- STATED TASK -
Carry on the report on press freedom in Tunisia, starting immediately after its final line.

- QUOTED TEXT -
(RSF/IFEX) – The following is an RSF report reviewing the current state of press freedom in Tunisia: Tunisia – “Silence, we’re gagging the press” Censorship: a keystone of the Ben Ali regime Since the ousting of president Habib Bourguiba by Zine El-Abidine Ben Ali on November 7, 1987, the regime has sought to control the […]
(RSF/IFEX) – The following is an RSF report reviewing the current state of
press freedom in Tunisia:
Tunisia – “Silence, we’re gagging the press”
Censorship: a keystone of the Ben Ali regime
Since the ousting of president Habib Bourguiba by Zine El-Abidine Ben Ali on
November 7, 1987, the regime has sought to control the flow of information –
and it has succeeded. Today, press freedom is non-existent in Tunisia. News
management is a fundamental building block of the police state set up by Mr
Ben Ali: it is handled directly by a unit working in the presidential
palace and more generally by an information agency run by the prime
minister’s office, replacing the State Secretariat for Information abolished
in October 1997. All the institutions that could constitute countervailing
powers to the regime – the judiciary, parliament, voluntary associations,
trade unions, political parties, universities, etc. – have been
systematically placed under government control. The system is locked in
place by a combination of fear and corruption. The regime has used both
straightforward gagging methods such as court orders, seizures of
newspapers, withholding advertising and arresting journalists, and “rewards”

- SUPPLIED INFORMATION -
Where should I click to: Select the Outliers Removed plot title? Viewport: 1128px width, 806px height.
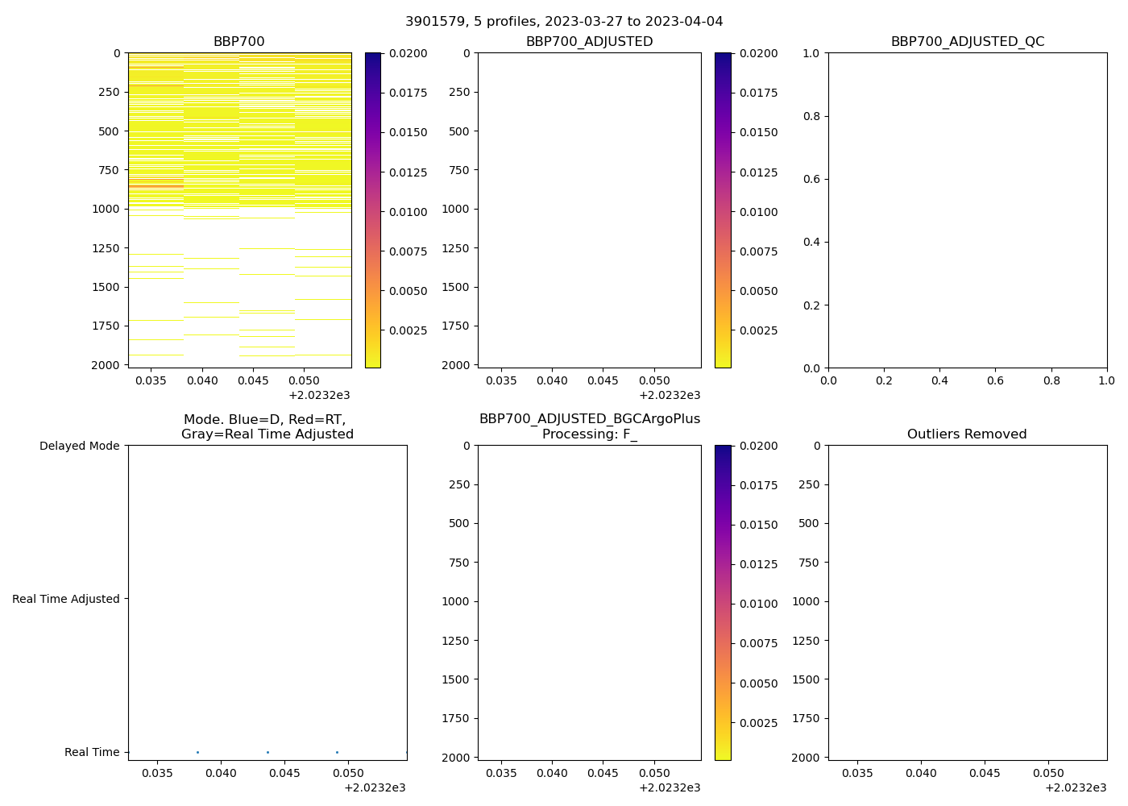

- EXPECTED OUTPUT -
for compliance, including subsidies and big advertising budgets for the
press, and social benefits and promotions for journalists.
Towards the end of the presidency of Habib Bourguiba (1977-1987), several
titles such as Le Phare, Al-Raï and Le Maghreb, jealous of their
independence and their critical voice, testified to the existence of a
relative freedom of the press. Even if there were still taboos, like the
presidency-for-life of Bourguiba and the influence of his wife, Ouassila
Bourguiba, these newspapers developed, through guest opinion columns and
caricatures, a culture of irreverence among journalists. But this press of
opinion did not survive the pressures exerted by the new president. As early
as December 1987, one month after Zine El-Abidine Ben Ali took power, the
weekly Arabic-language magazine Al-Raï, founded in 1977, disappeared from
the news-stands. After a special issue which included an article on the
capacity of the new regime to tolerate criticism was held at the printing
works, the pressure brought to bear on its director finally forced the
magazine to close down. In 1988, Le Phare, a French-language satirical
weekly founded in 1979, ceased publication after five issues of its new
series. The sixth issue was confiscated because of an article on leading
political personalities. In November, the newspaper had denounced state
pressures in the following terms: “The state proclaims in public, to burnish
its image, freedoms which it suppresses in secret, to bolster its control.
The informal limits set by this mix of seduction and intimidation are, in
general, communicated in such a way that no physical trace is left of the
summons or telephone call warning [journalists] not to mention unrecognized
political parties, pointing out the embarrassment that [an article] would
cause such-and-such a country, or the inadvisability of an article devoted
to an undesirable leader of the opposition”.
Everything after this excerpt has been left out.